In all that Emerson says of nature he is equally devout. He sees God in it all. It is to him full of a divine charm. "In the woods," he says, "is perpetual youth. Within these plantations of God a decorum and sanctity reigns, and we return to reason and faith." "The currents of the Universal Being circulate through me. I am part and particle of God." For saying such things as these he was accused of Pantheism. And he was a Pantheist; yet only as Paul was a Pantheist when he said, "In Him we live and move and have our being;" "From whom and through whom are all things;" "The fullness of him who filleth all in all." Emerson was, in his view of nature, at one with Wordsworth, who said:—
"The clouds were touched,
And in their silent faces he could read
Unutterable love. Sensation, soul, and form
All melted into him; they swallowed up
His animal being; in them did he live,
And by them did he live; they were his life.
In such high hour
Of visitation from the living God,
Thought was not; in enjoyment it expired."

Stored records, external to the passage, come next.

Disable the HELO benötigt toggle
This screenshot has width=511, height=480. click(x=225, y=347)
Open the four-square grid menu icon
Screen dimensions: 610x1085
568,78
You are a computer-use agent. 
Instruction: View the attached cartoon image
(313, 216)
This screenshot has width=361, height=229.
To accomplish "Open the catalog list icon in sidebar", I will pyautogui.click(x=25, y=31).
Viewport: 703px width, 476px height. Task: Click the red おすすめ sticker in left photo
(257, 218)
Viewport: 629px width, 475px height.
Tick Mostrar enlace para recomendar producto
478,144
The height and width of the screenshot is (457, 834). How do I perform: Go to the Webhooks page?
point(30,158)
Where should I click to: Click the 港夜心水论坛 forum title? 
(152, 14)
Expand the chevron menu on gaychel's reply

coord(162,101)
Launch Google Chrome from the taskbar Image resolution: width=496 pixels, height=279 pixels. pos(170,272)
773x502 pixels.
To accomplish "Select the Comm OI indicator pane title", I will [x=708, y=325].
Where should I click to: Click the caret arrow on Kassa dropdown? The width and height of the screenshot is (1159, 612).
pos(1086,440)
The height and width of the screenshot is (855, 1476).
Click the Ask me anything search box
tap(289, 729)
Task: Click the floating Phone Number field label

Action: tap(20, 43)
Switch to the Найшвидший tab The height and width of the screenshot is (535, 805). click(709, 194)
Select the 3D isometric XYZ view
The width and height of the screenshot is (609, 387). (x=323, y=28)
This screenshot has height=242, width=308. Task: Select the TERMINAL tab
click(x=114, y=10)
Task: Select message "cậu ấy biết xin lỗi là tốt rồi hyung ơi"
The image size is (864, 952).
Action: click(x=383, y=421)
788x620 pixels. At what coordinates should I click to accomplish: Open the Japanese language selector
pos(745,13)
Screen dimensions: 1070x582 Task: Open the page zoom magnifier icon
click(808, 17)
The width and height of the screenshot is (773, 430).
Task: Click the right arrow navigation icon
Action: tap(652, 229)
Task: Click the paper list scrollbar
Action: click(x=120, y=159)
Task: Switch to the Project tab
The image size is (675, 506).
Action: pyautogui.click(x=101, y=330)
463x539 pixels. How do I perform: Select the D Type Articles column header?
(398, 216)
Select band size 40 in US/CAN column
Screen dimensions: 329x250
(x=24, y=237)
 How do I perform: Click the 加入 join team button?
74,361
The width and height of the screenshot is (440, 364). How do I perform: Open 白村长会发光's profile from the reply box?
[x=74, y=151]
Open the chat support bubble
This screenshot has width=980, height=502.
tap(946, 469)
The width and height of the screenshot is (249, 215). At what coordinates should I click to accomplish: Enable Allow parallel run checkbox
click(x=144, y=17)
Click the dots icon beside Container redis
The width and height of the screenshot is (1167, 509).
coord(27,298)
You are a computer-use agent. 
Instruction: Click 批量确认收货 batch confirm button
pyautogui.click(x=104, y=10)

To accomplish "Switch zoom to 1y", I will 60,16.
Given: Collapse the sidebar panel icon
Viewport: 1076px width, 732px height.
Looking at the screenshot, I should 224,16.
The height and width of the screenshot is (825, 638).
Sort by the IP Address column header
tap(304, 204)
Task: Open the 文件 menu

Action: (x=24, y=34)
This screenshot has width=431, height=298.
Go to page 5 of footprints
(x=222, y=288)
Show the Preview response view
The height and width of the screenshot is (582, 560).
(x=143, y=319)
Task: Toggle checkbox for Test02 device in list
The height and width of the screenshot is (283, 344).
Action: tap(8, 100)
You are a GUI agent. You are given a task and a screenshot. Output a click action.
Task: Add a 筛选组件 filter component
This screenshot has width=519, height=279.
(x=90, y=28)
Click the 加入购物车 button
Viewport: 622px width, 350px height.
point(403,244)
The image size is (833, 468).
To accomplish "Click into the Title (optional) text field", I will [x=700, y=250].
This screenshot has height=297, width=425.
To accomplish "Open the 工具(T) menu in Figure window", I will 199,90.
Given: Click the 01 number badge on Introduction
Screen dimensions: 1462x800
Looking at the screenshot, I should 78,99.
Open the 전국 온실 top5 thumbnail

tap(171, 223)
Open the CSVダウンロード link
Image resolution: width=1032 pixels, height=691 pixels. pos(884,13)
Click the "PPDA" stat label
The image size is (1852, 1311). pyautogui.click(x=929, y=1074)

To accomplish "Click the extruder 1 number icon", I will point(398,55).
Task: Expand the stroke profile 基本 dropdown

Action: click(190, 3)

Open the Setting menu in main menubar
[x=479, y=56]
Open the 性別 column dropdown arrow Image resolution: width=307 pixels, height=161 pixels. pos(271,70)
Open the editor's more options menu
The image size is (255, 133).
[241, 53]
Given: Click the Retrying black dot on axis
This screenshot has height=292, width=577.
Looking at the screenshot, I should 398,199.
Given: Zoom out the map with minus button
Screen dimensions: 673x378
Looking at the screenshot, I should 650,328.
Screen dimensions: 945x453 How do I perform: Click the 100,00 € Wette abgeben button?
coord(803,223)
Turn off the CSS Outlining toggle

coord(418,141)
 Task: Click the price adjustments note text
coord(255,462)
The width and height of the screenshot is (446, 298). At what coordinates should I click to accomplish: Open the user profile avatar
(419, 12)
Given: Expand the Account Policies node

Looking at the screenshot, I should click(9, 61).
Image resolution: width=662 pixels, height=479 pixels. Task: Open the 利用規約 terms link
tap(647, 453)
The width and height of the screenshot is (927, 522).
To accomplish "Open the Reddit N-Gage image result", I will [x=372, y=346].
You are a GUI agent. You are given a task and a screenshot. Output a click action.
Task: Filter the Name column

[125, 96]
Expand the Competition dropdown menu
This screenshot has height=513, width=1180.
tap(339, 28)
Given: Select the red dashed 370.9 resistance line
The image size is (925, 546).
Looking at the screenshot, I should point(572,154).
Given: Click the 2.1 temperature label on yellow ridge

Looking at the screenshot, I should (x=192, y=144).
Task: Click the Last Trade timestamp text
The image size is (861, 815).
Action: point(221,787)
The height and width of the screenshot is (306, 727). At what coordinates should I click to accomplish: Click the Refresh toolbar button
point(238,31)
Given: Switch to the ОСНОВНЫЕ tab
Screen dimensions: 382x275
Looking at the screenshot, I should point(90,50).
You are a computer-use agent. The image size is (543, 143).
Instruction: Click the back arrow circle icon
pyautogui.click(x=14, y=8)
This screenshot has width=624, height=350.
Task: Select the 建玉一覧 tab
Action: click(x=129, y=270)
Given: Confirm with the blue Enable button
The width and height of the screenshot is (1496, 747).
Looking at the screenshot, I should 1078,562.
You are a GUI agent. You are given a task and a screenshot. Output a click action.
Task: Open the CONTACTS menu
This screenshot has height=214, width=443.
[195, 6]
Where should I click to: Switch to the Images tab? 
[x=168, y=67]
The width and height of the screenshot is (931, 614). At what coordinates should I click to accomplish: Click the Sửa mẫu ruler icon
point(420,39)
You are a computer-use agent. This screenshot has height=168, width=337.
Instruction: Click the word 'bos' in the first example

Emerson has thus been to our day the prophet of God in the soul, in nature, in life. He has stood for spirit against matter. Darwin, his great peer, the serene master in the school of science, was like him in this,—that he also said what he saw and no more. He also taught what God showed to him in the outward world of sense, as Emerson what God showed in the inward world of spirit. Amid the stormy disputes of their time, each of these men went his own way, his eye single and his whole body full of light. The work of Darwin was the easier, for he floated with the current of the time, which sets at present so strongly toward the study of things seen and temporal. But the work of Emerson was more noble, for he stands for things unseen and eternal,—for a larger religion, a higher faith, a nobler worship. This strong and tender soul has done its work and gone on its way. But he will always fill a niche of the universal Church as a New England prophet. He had the purity of the New England air in his moral nature, a touch of the shrewd Yankee wit in his speech, and the long inheritance of ancestral faith incarnate and consolidated in blood and brain. But to this were added qualities which were derived from some far-off realm of human life: an Oriental cast of thought, a touch of mediæval mysticism, and a vocabulary brought from books unknown to our New England literature. No commonplaces of language are to be found in his writings, and though he read the older writers, he does not imitate them. He, also, like his humble-bee, has gathered contributions from remotest fields, and enriched our language with a new and picturesque speech all his own.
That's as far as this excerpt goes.